■ **Page excerpt**
_ _ _ _ _ _ _

Bruno Wilhelm Zilliacus (11 November 1877 – 3 July 1926) was an athlete, who competed at the 1908 Summer Olympics.

Sports 

He is also listed as a flag-bearer for Finland in the opening ceremony, although he carried a mere hand-written plaque.

Zilliacus participated the 30-kilometer cross-country skiing race at the Northern Games in Stockholm 1901, where he did not place in the top 11.

Zilliacus won the first beauty pageant in Finland, which was held in Helsinki on 8 March 1903.

He represented the clubs Sortavalan Seminaarin Voimisteluseura (Sortavala) and Ylioppilasvoimistelijat (Helsinki).

Other 
Born in Saint Petersburg in 1877, his parents were major Alexander Wilhelm Zilliacus and Sofia Vilhelmiina Manninen. He married Meri Naëmi Starck (1886–1974) in 1913, daughter of Werner Starck and Naëmi Ingman-Starck. They had children Margareta in 1914, Ulla in 1919 and Katarina in 1921. Ulla married Kaarlo af Heurlin in 1941.

_ _ _ _ _ _ _

■ **Data shown**
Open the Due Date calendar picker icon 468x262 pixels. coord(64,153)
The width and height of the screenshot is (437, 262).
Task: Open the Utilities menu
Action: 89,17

_ _ _ _ _ _ _

In the biography of Bruno Zilliacus, where and on what date was the first beauty pageant in Finland held?

■ **Reply**
Helsinki, on 8 March 1903.